Dopo che il pm di Milano Alessia Menegazzo, a seguito delle
indagini condotte dalla Polfer, ha chiesto e ottenuto il
processo con rito immediato nei giorni scorsi, disposto dal gip
Patrizia Nobile, la difesa del giovane ha presentato istanza di
abbreviato. L’uomo, stando a quanto da lui riferito al suo
difensore e come anticipato da IlGiornale.it, ha cambiato nel
frattempo versione.

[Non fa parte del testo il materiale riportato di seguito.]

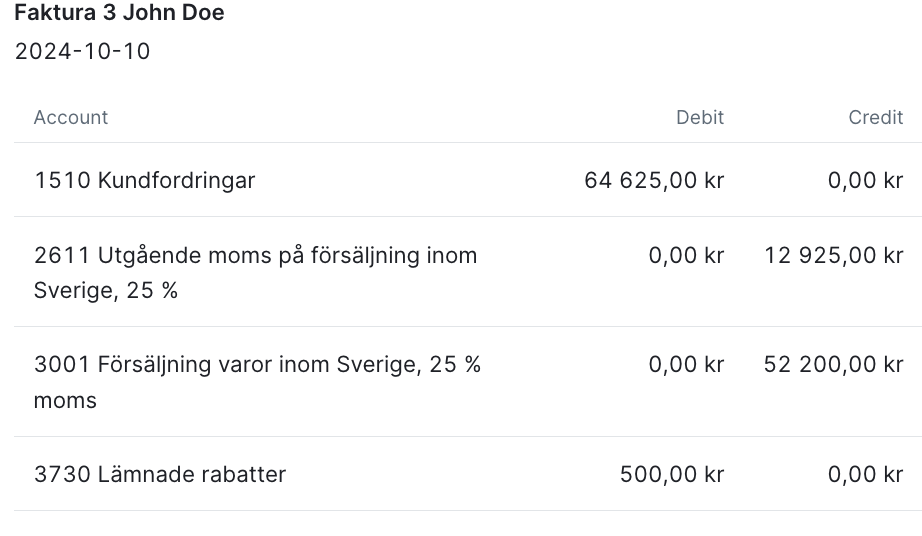Viewport: 922px width, 536px height.
Task: Click the 2611 row debit 0,00 kr
Action: point(686,255)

Prima aveva sostenuto, interrogato dopo il
fermo, che la donna fosse consenziente e ora, invece, dice che
quel giorno era sotto effetto “di crack e alcol” e che è
intenzionato a chiedere “scusa alla vittima e a risarcire”.
Le immagini delle telecamere della stazione, aveva scritto il
gip nell’ordinanza, mostrano “un contesto di totale
sopraffazione di una donna indifesa, che l’indagato costringe,
con impietosa ostinazione, a subire atti sessuali”. Ora il gup
dovrà fissare la data del processo abbreviato. (ANSA).